The question in Spanish, "¿DEFACIMENTO?" hints therefore at many things: who defaced what? The young man who tagged a wall, or the policemen who brutally beat him? The final defacement occurred with the vandalisation of justice and the acquittal of the police officers involved.
Originally painted on the wall of Keith Haring's studio within a week of Stewart's death and inspired by a protest poster created by David Wojnarowicz, the painting features a basic faceless figure representing Stewart. Basquiat wanted to hightlight in this way that anybody may have been in his place (the painting could be sadly used today to illustrate what happened to George Floyd). As Basquiat indeed stated, "It could have been me".
There were actually similarities between the two young men: both were artists; they had some friends in common and also had a similar hairstyle as they both wore dreadlocks.
The painting represented a pivotal moment for Basquiat's art that, from then on, focused more on black identity and police brutality, while the artist tried to find a visual language of empowerment.

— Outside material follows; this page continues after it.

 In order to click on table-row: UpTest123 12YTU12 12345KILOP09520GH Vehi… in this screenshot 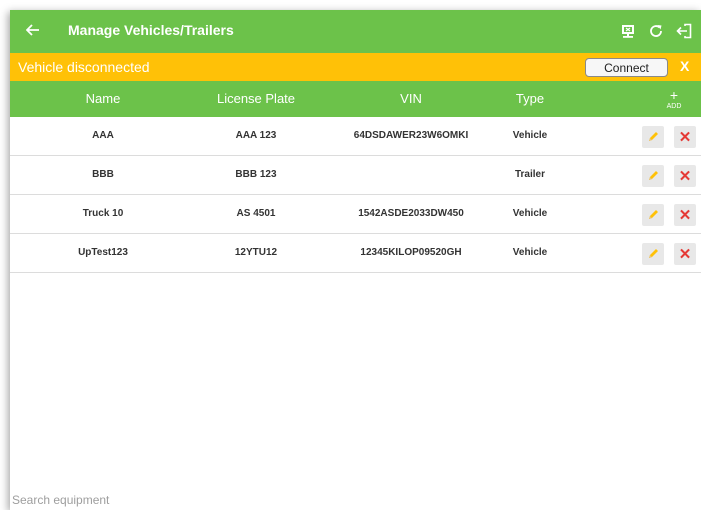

Police became the subject of two further works by Basquiat, "La Hara" and "Irony of a Negro Policeman", that ended up forming almost a trilogy with "Defacement".
Other artists commented on Stewart's death throughout the years, among them Andy Warhol with his screenprinted 1983 painting integrating a New York Daily News article about the young artist's death; George Condo with his "Portrait of Michael Stewart" (1983), Keith Haring with "Michael Stewart - USA for Africa" (1985), David Hammons with his stenciled print "The Man Nobody Killed" (1986) and Lyle Ashton Harris' photographic self-portrait "Saint Michael Stewart" (1994).

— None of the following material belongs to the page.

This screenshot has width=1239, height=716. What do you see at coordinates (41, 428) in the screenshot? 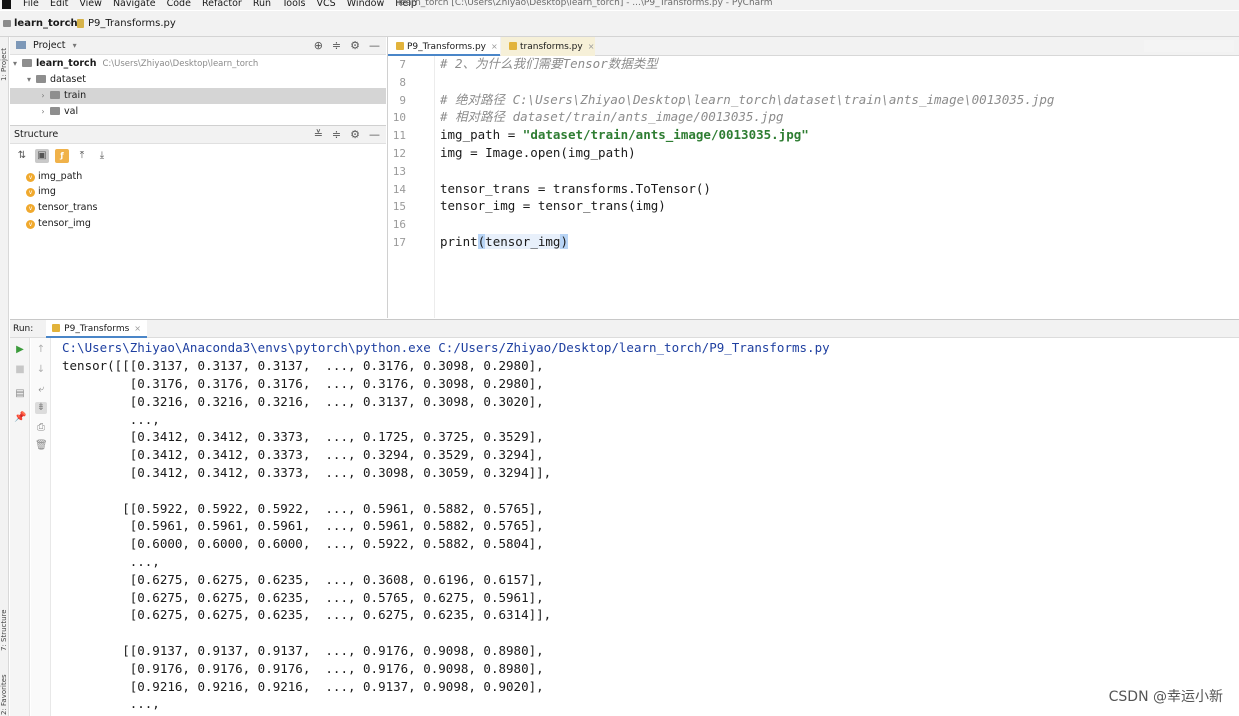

It is sad to see that these works are relevant again, almost proving that, throughout the decades, nothing has changed and black people are still the victims of police brutality. But we could maybe look at these works also as tangible proof of a how artists react to particular moments in history, and link these works to the many graffiti that we have seen appearing on walls all over the world in memory of George Floyd. Art after all is a reflection of society and can spark debates about many contemporary issues, from politics to financial and social matters, while providing us with the energy and the vision to bring real and positive changes.